## Given instruction
Please reproduce the data below word for word, from its beginning up to and including the line with "[x=881, y=178]". Omit the pictures from your copy.
— begin Raw records —
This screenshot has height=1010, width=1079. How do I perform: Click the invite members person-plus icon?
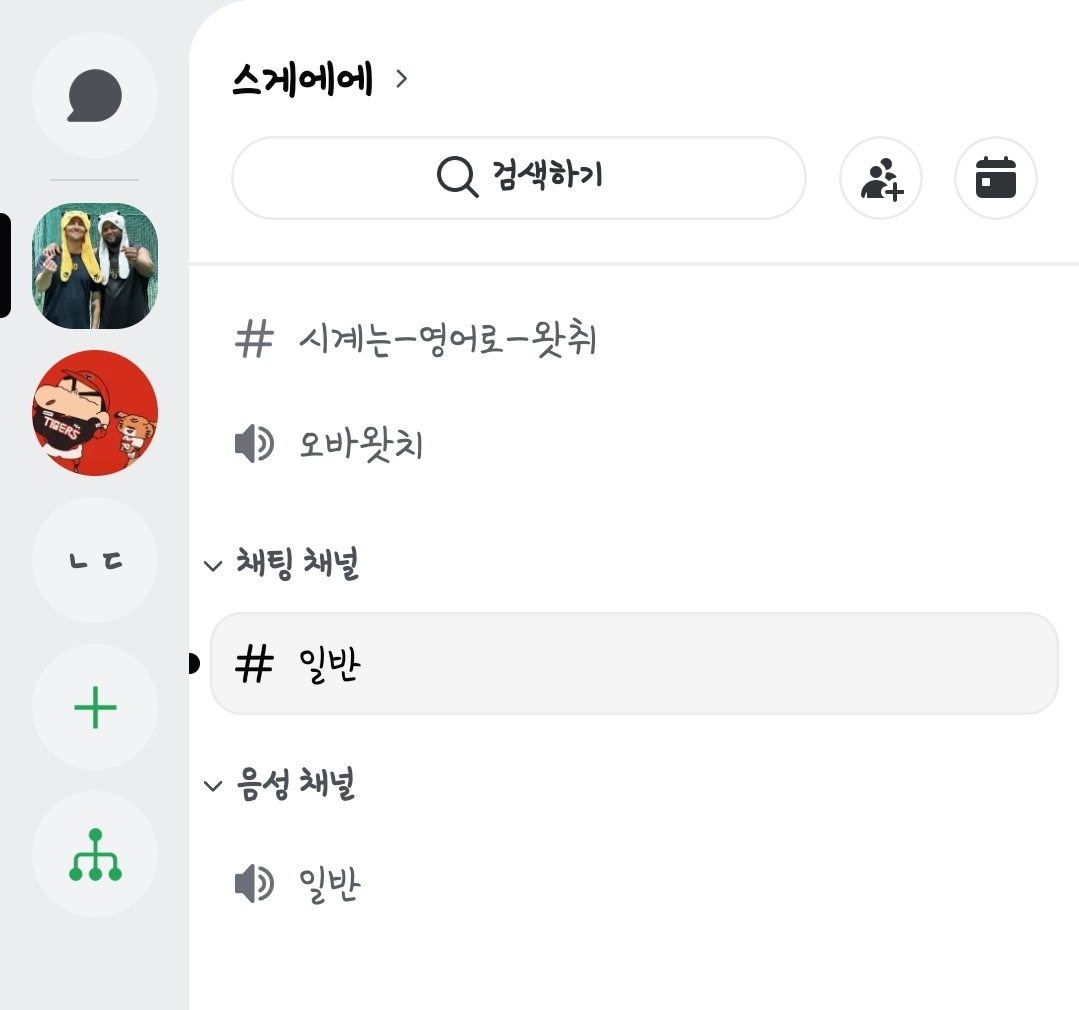[x=881, y=178]
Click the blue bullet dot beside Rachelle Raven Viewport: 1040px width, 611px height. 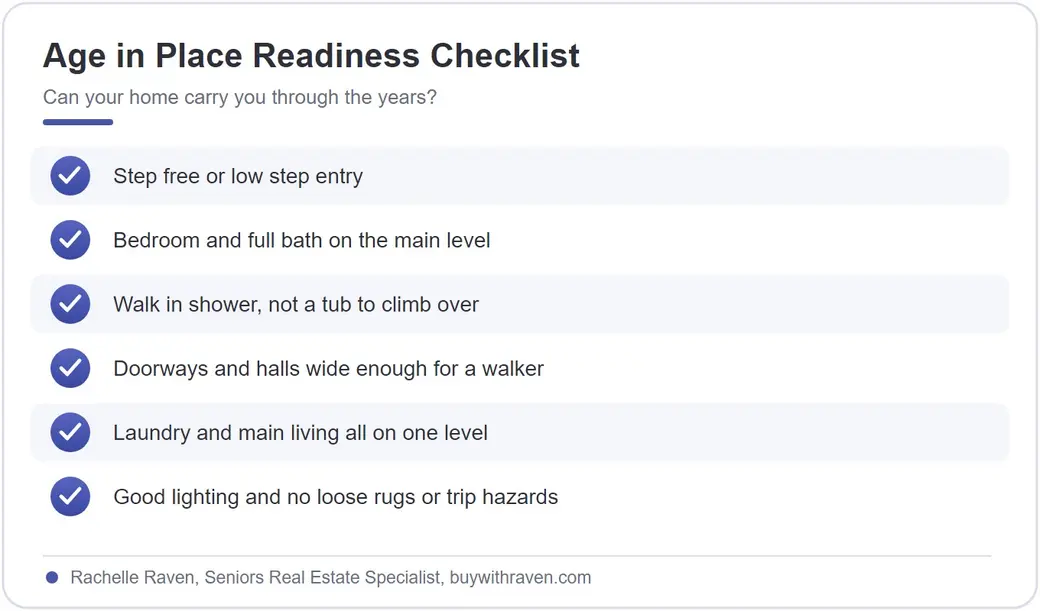coord(52,578)
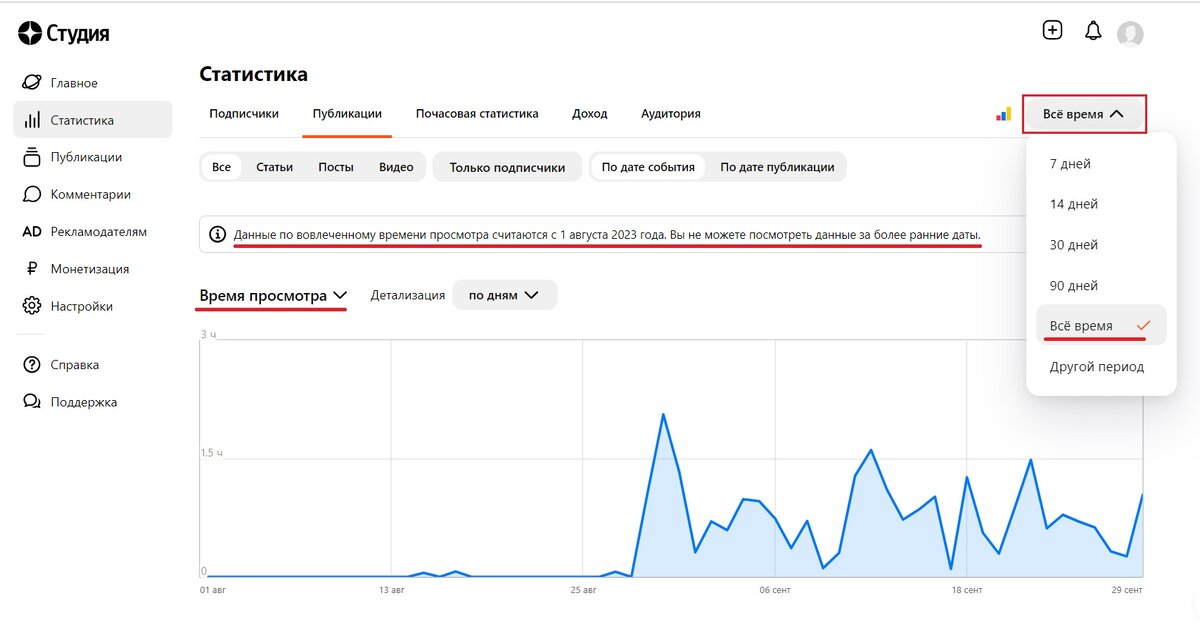Toggle the Только подписчики filter
Screen dimensions: 1200x629
click(508, 167)
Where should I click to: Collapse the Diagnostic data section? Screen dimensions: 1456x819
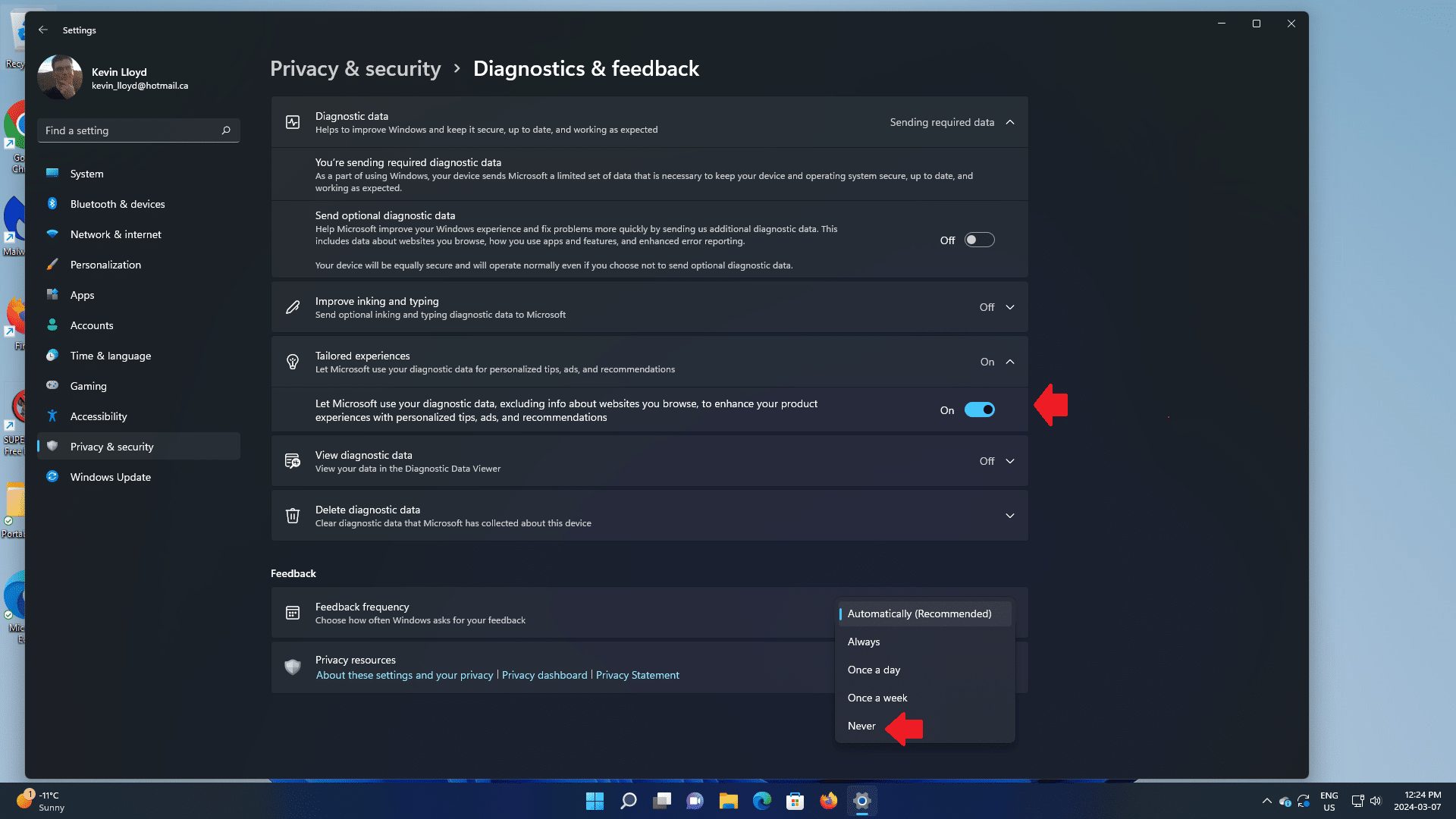1010,122
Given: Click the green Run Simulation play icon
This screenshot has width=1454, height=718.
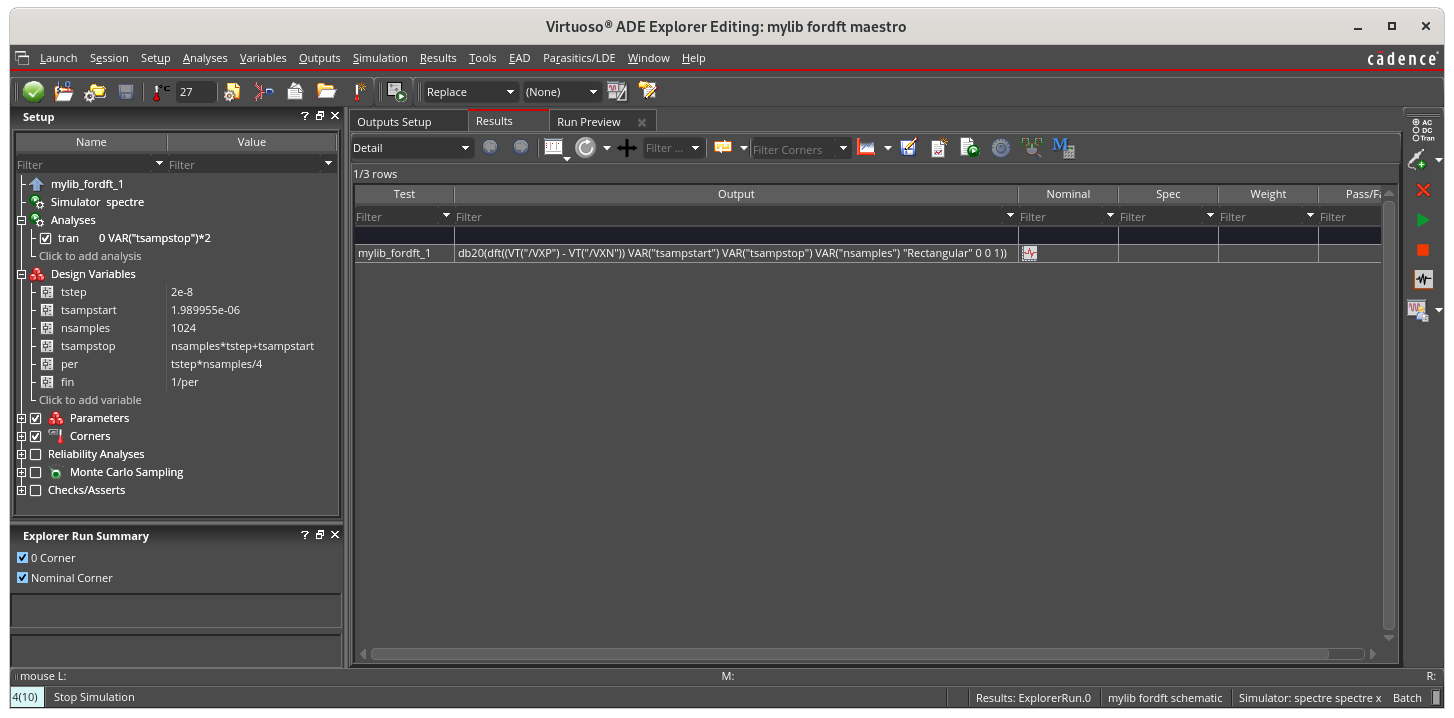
— end Raw records —
## Expected answer
This screenshot has height=1010, width=1079. How do I perform: Click the invite members person-plus icon?
[x=881, y=178]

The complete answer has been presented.